Сегодня все рвались ко мне в водители.
– Я на такси.
Я не чувствовал своих конечностей, не чувствовал сердцебиения, шума в ушах от головокружительного всплеска адреналина и каких–либо других признаков того, что мой организм вообще жизнедеятелен, выходя из дверей поликлиники. Зато я понял, что стал самым грандиозным долбоебом на всей планете. Браво, Марк, просто браво. У Владлена появился повод стебать меня остаток моей никчемной жизни. И о чем я только думал?
Промозгло–холодный ветер бил в лицо, я поднял выше воротник куртки и быстро спустился по лестнице, трусливо сбегая от больницы как можно дальше. За углом была стоянка, надеюсь, таксисты там водятся, иначе рвану домой пешим ходом, лишь бы унести поскорее ноги. Так паршиво и неуютно я себя еще не чувствовал. Это просто эпик–фейл* века.
Я вошел в квартиру только спустя пятьдесят минут, устало закрыл дверь и бросил ключи на тумбу, прежде чем почувствовал, что в квартире кто–то есть помимо меня. На секунду сердце сделало сумасшедший бэксайд, но знакомый запах табака, пляшущий в воздухе, лишь усугубил ситуацию, и сердце вовсе остановилось. Что за нахер?
– Это я, – негромко отозвался Берсеньев откуда–то из моей кухни, словно прочитав мысли об еще одном трусливом побеге, на этот раз из собственной квартиры.

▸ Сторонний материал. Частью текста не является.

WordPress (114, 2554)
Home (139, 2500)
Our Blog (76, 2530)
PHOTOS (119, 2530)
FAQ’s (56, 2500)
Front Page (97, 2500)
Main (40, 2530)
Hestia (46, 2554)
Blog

Сделав глубокий вдох, не раздеваясь, я прошел на кухню и замер в дверях, встретившись с пронзительным взглядом парня, сидящего за столом. Владлен совсем не выглядел как человек, попавший в аварию пару часов назад, лишь на лбу и скуле красовались заметные ссадины. В остальном он был цел.
Я грандиознейший долбоеб...
Я медленно выдохнул. Неужели мне нужно было увидеть Владлена своими глазами, чтобы поверить, что с ублюдком действительно все в порядке? Абсурд.
Владлен курил, на столе лежали рассыпанные сигареты, а пустая пачка заменяла ему пепельницу. Тут же лежала зажигалка и ключи, очень похожие на ключи от моей квартиры. Очень. Я даже не хотел знать, почему они у него имелись. Неведение было равно спокойному сну.
Я немного нервно одернул воротник куртки, но продолжал молчать. Владлен тоже не торопился что–либо объяснять, если вообще хотел объяснить. Ощущение реальности стало возвращаться ко мне, а вместе с ним и понимание, что же на самом деле произошло. И что могло произойти, если бы не поцелуй от госпожи Удачи.
После острых переживаний наступает момент перезагрузки системы, и в этот момент напрочь отказывает логика и адекват в целом. Я посмотрел на Берсеньева и, немного подумав, расположился за столом, реально забеспокоившись, что конечности откажут после всех перенесенных эмоций, а хлопнуться в припадок сейчас было бы весьма скверной перспективой.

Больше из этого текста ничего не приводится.